Brief
Send back the line that contains "You are a GUI" and all lines following it through the end of the data below, exactly, omitting pictures.
BEGIN Source data
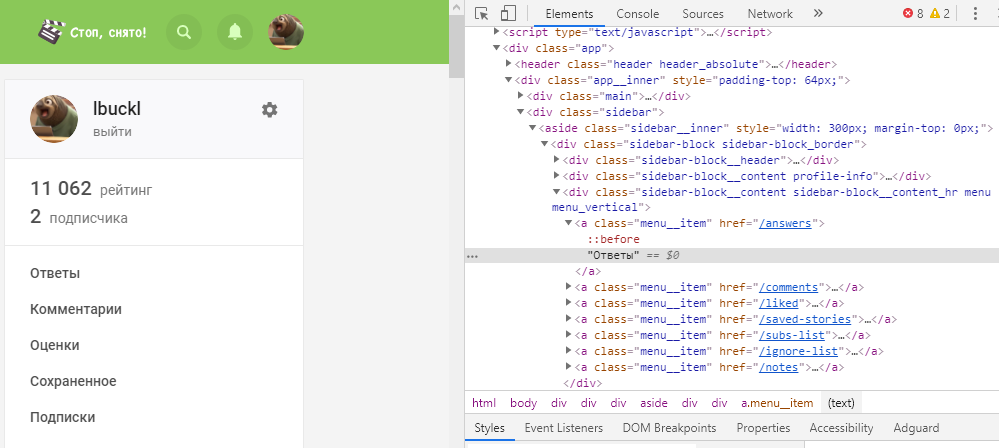Click the yellow warnings count icon
The image size is (999, 448).
[935, 14]
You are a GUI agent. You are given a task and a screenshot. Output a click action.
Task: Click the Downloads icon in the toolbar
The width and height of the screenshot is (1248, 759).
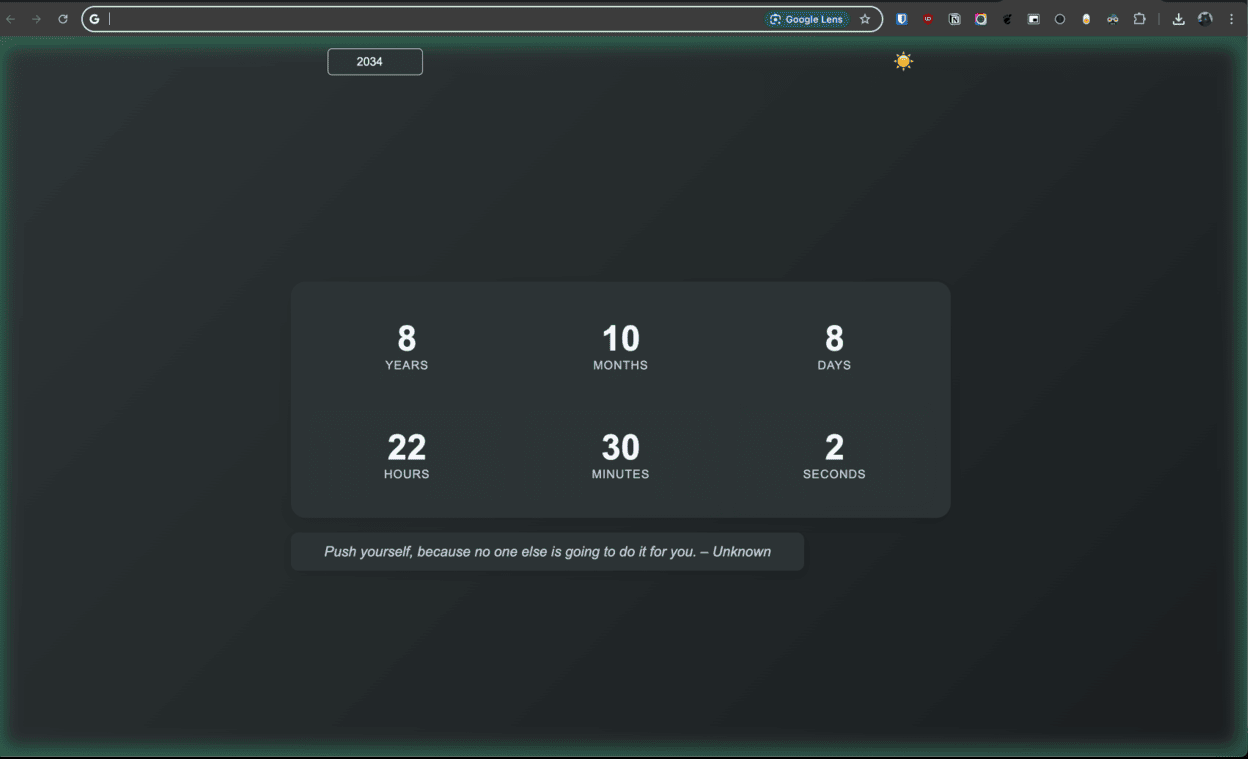1178,18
END Source data
Solution for this task
You are a GUI agent. You are given a task and a screenshot. Output a click action.
Task: Click the Downloads icon in the toolbar
The width and height of the screenshot is (1248, 759).
1178,18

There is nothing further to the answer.